Puse toda mi alma al hablarle y al consagrarme a ella, como una niña que se
arroja en los brazos de su Madre y le pide que vele por ella. Y creo que la
Santísima Virgen debió de mirar a su florecita y sonreírle. ¿No la había
curado ella con su sonrisa visible...? ¿No había ella depositado en el cáliz
de su florecita a su Jesús, la Flor de los campos y el Lirio de los valles...?
Al
atardecer de aquel hermoso día, volví a encontrarme con mi familia de la
tierra. Ya por la mañana, después de Misa, había abrazado a papá y a todos
mis queridos parientes. Pero ahora fue la verdadera reunión. Papá, tomando de
la mano a su reinecita, se dirigió al Carmelo... Allí vi a mi Paulina,
convertida en esposa de Cristo. La vi con su velo, blanco como el mío, y con su
corona de rosas... ¡Fue una alegría sin amarguras! ¡Esperaba reunirme pronto
con ella, y esperar juntas el cielo!
No
fui insensible a la fiesta de familia que tuvo lugar en aquel atardecer de mi
primera comunión. El precioso reloj que me regaló mi rey me gustó muchísimo.
Pero mi alegría era serena, y nada vino a turbar mi paz interior.
María
me acostó con ella la noche que siguió a aquel hermoso día, pues a los días
más radiantes les sigue la oscuridad, y sólo el día de la primera, de la
única, [36rº] de la eterna comunión del cielo será un día sin ocaso...
El
día siguiente a mi primera comunión fue también un día hermoso, pero estuvo
teñido de melancolía. Ni el precioso vestido que María me había comprado, ni
todos los regalos que había recibido me llenaban el corazón. Sólo Jesus
podía saciarme. Ansiaba el momento de poder recibirle por segunda vez.

§ **Líneas de datos**:
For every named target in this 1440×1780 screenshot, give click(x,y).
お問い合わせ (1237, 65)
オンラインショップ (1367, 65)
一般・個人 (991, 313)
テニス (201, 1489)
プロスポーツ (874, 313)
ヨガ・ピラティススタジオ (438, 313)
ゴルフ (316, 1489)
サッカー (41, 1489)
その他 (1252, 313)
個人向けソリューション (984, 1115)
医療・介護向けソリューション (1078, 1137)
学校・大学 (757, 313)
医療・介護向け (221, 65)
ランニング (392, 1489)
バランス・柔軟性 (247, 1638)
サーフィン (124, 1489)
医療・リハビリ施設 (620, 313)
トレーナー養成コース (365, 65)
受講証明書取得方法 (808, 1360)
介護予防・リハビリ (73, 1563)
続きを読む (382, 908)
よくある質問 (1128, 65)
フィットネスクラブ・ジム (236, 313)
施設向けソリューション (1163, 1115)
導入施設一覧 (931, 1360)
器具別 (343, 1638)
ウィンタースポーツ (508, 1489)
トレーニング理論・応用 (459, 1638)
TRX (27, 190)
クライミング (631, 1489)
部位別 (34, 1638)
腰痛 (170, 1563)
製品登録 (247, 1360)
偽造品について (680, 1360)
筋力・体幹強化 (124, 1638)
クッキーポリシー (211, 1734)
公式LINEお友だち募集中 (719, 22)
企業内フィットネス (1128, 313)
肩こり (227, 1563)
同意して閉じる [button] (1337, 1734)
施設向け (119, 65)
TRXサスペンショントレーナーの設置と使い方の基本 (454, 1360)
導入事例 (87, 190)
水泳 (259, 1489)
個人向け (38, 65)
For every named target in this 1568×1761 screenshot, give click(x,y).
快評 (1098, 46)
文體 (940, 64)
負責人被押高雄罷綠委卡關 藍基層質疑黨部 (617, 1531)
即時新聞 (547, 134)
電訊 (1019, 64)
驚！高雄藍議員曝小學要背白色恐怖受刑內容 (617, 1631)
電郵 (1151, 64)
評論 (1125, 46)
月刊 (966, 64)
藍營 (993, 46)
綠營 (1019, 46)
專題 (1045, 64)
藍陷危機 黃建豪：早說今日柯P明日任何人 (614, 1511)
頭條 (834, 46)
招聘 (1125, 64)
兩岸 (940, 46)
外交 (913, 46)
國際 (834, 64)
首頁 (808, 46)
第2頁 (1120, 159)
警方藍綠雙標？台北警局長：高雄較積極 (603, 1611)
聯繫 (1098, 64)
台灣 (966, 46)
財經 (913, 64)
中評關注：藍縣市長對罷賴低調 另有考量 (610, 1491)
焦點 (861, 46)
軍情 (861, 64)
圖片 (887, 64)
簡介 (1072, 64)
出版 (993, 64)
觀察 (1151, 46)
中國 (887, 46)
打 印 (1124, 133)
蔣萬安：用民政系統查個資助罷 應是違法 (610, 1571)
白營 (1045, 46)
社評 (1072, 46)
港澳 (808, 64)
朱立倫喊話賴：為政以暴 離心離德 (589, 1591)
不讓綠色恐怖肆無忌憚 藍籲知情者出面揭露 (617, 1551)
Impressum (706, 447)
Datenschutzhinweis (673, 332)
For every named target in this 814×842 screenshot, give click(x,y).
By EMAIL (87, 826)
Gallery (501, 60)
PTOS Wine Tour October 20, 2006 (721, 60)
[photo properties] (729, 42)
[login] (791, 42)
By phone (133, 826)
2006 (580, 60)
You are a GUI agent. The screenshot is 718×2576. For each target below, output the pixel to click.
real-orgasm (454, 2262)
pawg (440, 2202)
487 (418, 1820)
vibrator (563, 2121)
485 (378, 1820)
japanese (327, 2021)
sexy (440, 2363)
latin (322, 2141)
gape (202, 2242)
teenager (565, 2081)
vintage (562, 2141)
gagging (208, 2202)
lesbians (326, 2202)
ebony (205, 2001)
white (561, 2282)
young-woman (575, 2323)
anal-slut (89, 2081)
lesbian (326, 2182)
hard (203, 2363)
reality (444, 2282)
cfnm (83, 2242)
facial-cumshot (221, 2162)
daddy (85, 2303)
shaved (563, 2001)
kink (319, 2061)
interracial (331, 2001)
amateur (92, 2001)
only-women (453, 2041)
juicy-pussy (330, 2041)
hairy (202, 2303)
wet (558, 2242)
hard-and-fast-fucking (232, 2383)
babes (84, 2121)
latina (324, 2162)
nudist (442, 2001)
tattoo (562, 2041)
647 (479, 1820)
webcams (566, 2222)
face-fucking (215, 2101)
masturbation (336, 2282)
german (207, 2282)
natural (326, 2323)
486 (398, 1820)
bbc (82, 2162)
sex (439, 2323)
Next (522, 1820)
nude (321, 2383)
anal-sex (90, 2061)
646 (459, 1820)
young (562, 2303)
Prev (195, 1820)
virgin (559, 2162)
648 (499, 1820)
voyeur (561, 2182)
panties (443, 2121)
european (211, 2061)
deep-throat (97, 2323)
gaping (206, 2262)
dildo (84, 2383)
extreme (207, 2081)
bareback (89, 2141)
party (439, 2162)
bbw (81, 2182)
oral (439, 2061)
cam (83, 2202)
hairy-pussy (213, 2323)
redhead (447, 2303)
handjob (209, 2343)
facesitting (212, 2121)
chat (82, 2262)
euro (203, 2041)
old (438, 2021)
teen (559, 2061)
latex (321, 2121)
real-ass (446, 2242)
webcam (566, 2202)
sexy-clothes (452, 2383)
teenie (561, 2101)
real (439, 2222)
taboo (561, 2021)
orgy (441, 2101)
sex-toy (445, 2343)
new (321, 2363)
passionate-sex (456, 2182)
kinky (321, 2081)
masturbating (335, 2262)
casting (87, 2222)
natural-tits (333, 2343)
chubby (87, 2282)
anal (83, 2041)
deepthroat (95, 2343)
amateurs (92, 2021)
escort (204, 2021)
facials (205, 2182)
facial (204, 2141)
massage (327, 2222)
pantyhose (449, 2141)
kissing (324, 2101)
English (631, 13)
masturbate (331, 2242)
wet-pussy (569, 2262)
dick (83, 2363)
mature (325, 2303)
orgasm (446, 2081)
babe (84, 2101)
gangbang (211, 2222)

§ **Instrucciones**:
1 > Responde estas preguntas sobre el texto de la primera comunión:
(a) ¿Qué objeto regalado por "mi rey" le gustó muchísimo?
(b) ¿A quién vio en el Carmelo convertida en esposa de Cristo?
(c) ¿Quién le había comprado el precioso vestido mencionado el día siguiente?
2 > Redacta la continuación del texto sobre la primera comunión a partir de su última oración.
Las líneas provienen de una fuente distinta.

§ **Respuestas por tarea**:
1 >
(a) Un precioso reloj.
(b) A Paulina.
(c) María.

2 >
Aproximadamente
un mes después de mi primera comunión, fui a confesarme para la fiesta de la
Ascensión, y me atreví a pedir permiso para comulgar. Contra toda esperanza,
el Sr. abate me lo concedió, y tuve la dicha de arrodillarme a la Sagrada Mesa
entre papá y María. ¡Qué dulce recuerdo he conservado de esta segunda visita
de Jesús! De nuevo corrieron las lágrimas con inefable dulzura. Me repetía a
mí misma sin cesar estas palabras de san Pablo: "Ya no vivo yo, ¡es
Jesús quien vive en mí...!"
A
partir de esta comunión, se fue haciendo cada vez mayor mi deseo de recibir al
Señor. Obtuve permiso para comulgar en todas las fiestas importantes. La
víspera de estos días dichosos, María me ponía al atardecer en su regazo y
me preparaba como lo había hecho para mi primera comunión. Recuerdo que una
vez me habló del sufrimiento, diciéndome que probablemente yo no transitaría
por ese camino, sino que Dios me llevaría siempre como a una niña...
Al
día siguiente, después de comulgar, me volvieron a la memoria las palabras de
María. Y sentí nacer en mi corazón un gran deseo de sufrir52,
y, al mismo tiempo, la íntima convicción que Jesús me tenía reservado un
gran número de cruces. Y me sentí inundada de tan grandes consuelos, que los
considero como una de las mayores gracias de mi vida.
El
sufrimiento se convirtió en mi sueño dorado. Tenía un hechizo que me
fascinaba, aun sin acabar de conocerlo. Hasta entonces, había sufrido sin amar
el sufrimiento; a partir de ese día, sentí por él [36vº] un verdadero amor.
Sentía
también el deseo de no amar más que a Dios y de no hallar alegría fuera de
él. Con frecuencia, durante las comuniones, le repetía estas palabras de la
Imitación: "¡Oh, Jesús, dulzura infinita, cámbiame en amargura todos
los consuelos de la tierra53...!"
Esta oración brotaba de mis labios sin esfuerzo y sin dificultad alguna. Me
parecía repetirla, no por propia voluntad, sino como una niña que repite las
palabras que le inspira un amigo...
Más
adelante te diré, Madre querida, cómo tuvo a bien Jesús hacer realidad mi
deseo y cómo sólo él fue siempre mi dulzura inefable. Si te hablase de ello
ahora, tendría que anticipar el relato de mis años de juventud, y aún me
quedan por contar muchos detalles de mi vida de niña.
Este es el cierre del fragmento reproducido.